> _Your goal_:
How many lines of the listing below contain the string "Describe"? Reply with the number only.
---- Material shown
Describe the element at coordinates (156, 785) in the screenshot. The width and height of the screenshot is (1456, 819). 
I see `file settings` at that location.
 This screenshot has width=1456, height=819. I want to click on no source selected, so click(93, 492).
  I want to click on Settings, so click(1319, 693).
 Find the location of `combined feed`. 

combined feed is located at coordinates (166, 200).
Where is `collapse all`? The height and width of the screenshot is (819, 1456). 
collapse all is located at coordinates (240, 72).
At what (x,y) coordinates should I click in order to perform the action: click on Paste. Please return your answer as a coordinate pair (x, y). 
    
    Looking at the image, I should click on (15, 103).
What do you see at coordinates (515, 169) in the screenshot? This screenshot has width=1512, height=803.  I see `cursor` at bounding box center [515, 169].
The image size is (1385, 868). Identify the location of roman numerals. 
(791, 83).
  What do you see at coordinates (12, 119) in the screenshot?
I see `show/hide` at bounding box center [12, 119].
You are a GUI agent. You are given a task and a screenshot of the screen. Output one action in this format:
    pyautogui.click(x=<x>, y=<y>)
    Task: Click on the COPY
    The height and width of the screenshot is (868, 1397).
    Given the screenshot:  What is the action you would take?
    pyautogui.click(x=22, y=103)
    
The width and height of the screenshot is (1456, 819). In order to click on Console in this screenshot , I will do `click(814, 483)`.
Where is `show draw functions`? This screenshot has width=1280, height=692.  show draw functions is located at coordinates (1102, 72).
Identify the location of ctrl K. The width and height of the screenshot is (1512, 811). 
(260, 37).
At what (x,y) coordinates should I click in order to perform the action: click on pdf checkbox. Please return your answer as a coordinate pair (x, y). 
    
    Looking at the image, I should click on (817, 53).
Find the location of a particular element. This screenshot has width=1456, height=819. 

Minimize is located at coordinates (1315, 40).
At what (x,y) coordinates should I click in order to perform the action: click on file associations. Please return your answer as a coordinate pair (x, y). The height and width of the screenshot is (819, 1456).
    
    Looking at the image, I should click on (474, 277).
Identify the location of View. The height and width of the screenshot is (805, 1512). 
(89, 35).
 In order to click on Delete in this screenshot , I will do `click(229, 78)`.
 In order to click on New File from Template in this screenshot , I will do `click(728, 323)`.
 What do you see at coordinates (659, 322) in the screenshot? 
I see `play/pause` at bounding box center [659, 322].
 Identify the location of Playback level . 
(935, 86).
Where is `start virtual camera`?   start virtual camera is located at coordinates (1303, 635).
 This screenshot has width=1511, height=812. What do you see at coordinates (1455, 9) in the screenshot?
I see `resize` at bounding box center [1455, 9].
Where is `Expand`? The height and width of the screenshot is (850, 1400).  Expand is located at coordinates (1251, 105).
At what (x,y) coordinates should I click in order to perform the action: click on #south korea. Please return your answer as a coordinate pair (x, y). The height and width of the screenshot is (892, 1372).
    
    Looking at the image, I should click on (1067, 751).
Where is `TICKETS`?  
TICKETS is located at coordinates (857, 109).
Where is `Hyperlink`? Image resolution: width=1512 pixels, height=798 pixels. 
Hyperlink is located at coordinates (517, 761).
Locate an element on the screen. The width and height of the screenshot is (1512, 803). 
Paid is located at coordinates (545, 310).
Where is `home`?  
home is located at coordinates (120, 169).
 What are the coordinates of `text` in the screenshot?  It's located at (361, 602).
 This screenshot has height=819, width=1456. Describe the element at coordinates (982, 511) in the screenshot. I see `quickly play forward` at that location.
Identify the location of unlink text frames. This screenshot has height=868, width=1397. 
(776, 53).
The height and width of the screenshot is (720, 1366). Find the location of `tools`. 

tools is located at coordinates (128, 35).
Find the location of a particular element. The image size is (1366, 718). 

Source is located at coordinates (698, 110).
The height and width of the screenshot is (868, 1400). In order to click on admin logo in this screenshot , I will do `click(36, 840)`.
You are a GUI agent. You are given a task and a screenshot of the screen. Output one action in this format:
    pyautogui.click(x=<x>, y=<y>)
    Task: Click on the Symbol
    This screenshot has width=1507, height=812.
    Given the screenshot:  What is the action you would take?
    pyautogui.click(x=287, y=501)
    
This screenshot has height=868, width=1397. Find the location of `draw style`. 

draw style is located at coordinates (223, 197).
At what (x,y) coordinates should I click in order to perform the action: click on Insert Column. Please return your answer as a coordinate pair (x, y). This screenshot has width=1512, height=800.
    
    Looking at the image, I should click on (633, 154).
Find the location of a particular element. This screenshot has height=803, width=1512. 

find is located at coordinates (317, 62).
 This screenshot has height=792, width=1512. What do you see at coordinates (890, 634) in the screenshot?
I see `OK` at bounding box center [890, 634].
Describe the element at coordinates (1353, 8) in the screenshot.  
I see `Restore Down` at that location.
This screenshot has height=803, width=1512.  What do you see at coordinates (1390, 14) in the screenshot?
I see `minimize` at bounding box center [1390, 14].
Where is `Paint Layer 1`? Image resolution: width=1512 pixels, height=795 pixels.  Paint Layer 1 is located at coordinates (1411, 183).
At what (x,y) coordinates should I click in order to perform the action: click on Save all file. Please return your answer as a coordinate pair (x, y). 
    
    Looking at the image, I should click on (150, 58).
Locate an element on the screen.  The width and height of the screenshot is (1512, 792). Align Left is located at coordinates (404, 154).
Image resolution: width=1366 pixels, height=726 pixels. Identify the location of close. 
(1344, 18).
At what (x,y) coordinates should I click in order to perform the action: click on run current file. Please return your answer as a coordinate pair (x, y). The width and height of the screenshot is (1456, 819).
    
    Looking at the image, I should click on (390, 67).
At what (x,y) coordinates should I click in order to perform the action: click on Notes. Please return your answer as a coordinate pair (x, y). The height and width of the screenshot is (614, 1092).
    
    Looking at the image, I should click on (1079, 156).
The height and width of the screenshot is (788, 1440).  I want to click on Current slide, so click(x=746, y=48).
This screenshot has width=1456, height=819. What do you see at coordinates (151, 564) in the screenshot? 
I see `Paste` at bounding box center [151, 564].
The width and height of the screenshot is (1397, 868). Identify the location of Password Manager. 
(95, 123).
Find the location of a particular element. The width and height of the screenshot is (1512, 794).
--------
> _Result of the task_:
3